● Task brief: Scan the data below for lines holding the word "Ikan", and copy each line found.
....................
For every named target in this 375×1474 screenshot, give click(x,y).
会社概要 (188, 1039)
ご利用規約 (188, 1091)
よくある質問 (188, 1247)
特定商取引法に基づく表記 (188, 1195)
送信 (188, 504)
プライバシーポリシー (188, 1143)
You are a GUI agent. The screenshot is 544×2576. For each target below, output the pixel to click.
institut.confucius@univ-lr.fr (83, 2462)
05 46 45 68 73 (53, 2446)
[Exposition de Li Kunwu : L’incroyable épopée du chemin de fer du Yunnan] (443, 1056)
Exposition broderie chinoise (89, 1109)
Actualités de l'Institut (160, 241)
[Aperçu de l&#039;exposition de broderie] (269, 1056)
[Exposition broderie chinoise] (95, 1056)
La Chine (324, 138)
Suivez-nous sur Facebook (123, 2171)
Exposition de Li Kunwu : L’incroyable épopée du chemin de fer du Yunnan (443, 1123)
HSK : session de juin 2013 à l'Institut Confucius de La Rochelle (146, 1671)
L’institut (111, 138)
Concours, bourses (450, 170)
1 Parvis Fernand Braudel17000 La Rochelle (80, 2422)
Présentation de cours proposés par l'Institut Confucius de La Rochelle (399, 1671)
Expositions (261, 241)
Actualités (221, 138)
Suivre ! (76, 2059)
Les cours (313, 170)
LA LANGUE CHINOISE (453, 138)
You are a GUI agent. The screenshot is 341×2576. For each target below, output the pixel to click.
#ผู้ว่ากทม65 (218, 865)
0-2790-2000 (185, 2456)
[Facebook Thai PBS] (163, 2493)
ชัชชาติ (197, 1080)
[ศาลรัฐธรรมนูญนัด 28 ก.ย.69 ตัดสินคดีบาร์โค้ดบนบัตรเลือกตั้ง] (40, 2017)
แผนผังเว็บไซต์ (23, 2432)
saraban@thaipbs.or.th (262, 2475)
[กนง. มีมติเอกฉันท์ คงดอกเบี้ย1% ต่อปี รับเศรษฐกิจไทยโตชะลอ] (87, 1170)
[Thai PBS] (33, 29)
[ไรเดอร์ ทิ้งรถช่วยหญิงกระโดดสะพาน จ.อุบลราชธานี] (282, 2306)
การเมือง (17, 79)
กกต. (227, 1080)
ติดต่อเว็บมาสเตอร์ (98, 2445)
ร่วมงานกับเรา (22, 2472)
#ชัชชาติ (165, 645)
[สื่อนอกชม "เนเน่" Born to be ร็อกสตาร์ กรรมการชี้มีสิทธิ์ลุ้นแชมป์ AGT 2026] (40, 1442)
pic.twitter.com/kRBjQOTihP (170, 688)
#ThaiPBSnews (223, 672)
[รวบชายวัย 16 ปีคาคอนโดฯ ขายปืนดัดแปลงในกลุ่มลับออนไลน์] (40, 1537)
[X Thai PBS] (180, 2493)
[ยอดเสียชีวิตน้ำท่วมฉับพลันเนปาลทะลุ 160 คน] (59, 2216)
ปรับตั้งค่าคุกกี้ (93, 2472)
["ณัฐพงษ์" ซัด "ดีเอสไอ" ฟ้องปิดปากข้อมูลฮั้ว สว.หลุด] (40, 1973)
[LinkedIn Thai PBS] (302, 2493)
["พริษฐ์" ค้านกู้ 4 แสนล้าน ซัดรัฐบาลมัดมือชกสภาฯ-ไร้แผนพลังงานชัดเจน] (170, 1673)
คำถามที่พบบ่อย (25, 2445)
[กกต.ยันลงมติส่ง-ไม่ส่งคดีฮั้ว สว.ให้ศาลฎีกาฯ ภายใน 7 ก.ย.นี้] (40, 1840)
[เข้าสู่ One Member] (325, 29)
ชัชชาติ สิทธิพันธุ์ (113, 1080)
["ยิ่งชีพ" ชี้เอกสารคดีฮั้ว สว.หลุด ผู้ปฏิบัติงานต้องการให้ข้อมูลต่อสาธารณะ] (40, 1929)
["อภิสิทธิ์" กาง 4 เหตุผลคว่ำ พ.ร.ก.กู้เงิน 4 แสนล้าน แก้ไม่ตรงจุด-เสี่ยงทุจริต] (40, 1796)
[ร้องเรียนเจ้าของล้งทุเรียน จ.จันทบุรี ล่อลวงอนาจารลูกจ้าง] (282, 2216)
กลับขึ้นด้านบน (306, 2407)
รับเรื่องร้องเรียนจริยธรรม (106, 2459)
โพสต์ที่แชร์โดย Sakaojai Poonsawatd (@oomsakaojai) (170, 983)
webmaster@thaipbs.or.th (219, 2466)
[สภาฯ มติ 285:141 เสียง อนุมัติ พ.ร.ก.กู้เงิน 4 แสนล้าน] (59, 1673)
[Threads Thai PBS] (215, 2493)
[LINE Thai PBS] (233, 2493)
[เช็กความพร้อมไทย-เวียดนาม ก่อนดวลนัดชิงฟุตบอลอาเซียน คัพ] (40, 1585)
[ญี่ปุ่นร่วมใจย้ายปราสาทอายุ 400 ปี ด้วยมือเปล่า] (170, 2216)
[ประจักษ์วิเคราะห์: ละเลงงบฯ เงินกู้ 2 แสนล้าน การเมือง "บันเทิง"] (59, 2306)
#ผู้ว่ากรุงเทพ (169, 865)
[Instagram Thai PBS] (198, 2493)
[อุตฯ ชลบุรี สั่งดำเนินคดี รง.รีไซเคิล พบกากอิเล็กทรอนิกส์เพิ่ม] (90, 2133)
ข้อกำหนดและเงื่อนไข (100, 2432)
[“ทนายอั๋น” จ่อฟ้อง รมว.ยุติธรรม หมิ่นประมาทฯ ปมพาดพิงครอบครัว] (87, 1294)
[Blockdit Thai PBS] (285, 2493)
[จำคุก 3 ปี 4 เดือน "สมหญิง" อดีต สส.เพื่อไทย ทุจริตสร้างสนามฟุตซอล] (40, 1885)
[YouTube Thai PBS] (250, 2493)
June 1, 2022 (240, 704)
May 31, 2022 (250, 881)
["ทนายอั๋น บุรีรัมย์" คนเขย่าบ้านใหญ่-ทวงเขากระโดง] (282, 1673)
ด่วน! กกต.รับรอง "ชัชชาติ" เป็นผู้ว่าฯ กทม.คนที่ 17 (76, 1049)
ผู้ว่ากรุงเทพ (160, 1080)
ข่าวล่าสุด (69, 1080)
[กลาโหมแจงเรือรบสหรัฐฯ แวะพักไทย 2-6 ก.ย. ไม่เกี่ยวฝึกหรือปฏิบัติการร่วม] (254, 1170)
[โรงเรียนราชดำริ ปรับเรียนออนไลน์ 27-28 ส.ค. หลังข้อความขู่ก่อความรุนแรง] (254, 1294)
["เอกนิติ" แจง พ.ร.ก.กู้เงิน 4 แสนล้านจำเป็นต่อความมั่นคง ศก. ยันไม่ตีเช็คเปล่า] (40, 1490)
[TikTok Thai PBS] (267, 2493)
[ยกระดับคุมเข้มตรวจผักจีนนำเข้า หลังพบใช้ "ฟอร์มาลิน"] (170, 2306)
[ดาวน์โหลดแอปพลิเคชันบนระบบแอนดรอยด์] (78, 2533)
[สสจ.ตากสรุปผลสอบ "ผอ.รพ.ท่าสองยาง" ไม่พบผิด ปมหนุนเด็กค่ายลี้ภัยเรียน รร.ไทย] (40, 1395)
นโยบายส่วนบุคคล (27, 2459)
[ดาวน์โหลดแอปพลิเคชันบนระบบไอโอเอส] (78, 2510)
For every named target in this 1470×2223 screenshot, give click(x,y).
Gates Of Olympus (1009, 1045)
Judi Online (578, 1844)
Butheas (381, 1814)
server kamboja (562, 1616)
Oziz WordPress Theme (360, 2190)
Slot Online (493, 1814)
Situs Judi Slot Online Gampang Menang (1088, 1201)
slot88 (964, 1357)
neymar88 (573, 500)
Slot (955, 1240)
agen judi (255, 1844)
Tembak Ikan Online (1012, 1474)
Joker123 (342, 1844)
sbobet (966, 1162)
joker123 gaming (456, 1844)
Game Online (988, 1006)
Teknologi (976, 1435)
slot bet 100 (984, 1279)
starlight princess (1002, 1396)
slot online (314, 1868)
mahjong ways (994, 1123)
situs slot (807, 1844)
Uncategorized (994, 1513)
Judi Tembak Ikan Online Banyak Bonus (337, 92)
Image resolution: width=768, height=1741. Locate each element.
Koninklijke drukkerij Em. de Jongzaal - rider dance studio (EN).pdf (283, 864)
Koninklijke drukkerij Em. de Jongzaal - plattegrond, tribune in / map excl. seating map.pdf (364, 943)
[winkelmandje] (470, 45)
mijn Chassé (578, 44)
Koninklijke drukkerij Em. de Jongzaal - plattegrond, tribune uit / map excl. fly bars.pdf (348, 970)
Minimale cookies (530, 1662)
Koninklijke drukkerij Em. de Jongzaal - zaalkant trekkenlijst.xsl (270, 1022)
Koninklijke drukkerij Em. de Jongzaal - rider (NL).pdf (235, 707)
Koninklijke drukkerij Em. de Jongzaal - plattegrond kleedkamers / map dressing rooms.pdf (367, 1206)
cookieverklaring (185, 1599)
....................
● The answer:
Tembak Ikan Online (1012, 1474)
Judi Tembak Ikan Online Banyak Bonus (337, 92)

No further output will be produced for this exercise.